== REQUIRED WORK ==
Nothing but the lines from the line with "[Liên hệ] (35, 1405)" through the end of the data is to be copied, and each is to be copied exactly.

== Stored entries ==
|---|

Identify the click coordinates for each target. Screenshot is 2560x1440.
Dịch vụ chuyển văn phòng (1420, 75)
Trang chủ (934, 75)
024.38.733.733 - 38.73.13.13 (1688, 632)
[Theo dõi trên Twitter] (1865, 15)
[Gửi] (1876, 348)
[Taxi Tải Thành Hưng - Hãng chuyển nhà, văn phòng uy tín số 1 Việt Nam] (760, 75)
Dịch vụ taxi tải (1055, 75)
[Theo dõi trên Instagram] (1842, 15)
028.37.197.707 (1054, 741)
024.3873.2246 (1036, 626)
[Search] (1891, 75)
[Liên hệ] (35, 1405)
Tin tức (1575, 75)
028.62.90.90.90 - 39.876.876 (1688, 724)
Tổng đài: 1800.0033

|---|

== RESULT ==
[Liên hệ] (35, 1405)
Tin tức (1575, 75)
028.62.90.90.90 - 39.876.876 (1688, 724)
Tổng đài: 1800.0033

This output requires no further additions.